The Evangelical Universalist Forum

How does Jesus's resurrection make people righteous?


?? Following Jesus’ death and resurrection, Peter declared: Act 2:38 Repent, and be baptized every one of you in the name of Jesus Christ for the remission of sins, and ye shall receive the gift of the Holy Ghost.



And the question is: WHY would p-ists think otherwise?

1 Like


Hear, hear!!
Its too easy to suggest that the reason for a different interpretation is because one cannot ‘think outside of the box’. Years ago, I remember someone lending me a book which suggested that the NT narratives were all actually a coded recipe for magic mushrooms (it was the 70s). I didn’t reject it because I was incapable of thinking outside of the box (or orthodoxy), I rejected it because it IMO it was a very poor analysis of the writings under scrutiny.

1 Like


The Bible can be read in TWO disciplines. As theology (which we extract from the readings). Or as literature. If I read the Bible as literature…unless they are using, what I consider to be figurative or metaphorical language…the meaning of what is being said - is rather straightforward. If someone reads something else into it - as literature…I wonder where they are coming from. Theology is what is extracted, from reading the Bible as literature.

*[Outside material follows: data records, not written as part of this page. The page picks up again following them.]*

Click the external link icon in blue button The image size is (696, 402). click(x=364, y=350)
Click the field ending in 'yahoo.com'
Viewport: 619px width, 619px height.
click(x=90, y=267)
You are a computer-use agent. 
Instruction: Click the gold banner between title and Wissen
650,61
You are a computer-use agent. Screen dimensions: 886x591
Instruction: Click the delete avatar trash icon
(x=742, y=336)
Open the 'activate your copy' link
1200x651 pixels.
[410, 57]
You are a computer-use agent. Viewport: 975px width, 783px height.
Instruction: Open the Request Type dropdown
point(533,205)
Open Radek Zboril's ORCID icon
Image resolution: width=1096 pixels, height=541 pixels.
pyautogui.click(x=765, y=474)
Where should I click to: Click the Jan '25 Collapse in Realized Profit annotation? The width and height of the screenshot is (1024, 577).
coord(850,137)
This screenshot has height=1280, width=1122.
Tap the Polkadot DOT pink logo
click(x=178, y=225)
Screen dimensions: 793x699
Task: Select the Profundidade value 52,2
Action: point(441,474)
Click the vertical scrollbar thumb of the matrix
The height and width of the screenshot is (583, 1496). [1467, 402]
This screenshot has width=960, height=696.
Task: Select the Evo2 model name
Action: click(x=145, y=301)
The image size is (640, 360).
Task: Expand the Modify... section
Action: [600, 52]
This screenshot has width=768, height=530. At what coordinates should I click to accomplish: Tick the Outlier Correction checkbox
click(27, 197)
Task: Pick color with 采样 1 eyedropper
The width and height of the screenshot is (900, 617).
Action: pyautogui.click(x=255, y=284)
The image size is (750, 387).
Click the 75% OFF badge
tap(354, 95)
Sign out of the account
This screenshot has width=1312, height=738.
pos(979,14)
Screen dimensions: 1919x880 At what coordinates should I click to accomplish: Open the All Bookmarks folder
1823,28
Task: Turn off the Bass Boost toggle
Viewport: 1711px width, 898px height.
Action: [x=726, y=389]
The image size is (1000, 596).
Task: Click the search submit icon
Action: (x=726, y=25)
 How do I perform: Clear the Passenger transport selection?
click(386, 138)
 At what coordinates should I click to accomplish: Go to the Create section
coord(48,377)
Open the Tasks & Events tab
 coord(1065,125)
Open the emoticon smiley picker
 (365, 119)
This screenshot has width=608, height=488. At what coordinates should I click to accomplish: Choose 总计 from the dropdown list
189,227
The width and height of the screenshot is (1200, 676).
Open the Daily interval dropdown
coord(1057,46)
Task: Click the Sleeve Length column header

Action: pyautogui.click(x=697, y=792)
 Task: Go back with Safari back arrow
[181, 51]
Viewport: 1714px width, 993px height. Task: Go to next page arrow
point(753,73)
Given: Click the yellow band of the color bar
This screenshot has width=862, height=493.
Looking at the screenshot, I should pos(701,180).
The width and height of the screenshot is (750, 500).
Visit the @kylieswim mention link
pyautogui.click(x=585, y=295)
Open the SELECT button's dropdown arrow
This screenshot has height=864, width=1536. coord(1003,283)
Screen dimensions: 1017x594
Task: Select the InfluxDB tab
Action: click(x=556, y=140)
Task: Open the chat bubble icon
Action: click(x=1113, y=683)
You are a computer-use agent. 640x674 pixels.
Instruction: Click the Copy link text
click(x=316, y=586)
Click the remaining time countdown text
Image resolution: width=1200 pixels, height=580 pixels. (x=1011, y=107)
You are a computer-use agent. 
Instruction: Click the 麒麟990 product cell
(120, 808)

And this article was published, in the Patheos Evangelical newsletter today.

Let me quote a bit - from the article:

Prof. McClymond says that there are many different theological approaches to universalism. A major strain is from Gnosticism and esoteric Christianity, which teaches that the soul is a spark of the Divine. Thus, at death, the spark joins the whole. As he says, there isn’t really a need for Christ, grace, redemption, or faith.

Some universalists, says Prof. McClymond, believe there is some kind of purgation after death, in which the soul is purified and then allowed into Heaven. Some believe the lost are simply annihilated, not punished eternally, though I’m not sure that is actually universalism. Others believe Heaven is everyone’s destiny, despite their sin or unbelief.

Calvinist universalists can just say that God elects everyone. Arminian universalists can say that everyone will choose Christ, even after death. Lutheran universalists, I suppose, can say that since Christ atoned for the sins of the whole world, the whole world is forgiven (holding to “objective justification” without “subjective justification”).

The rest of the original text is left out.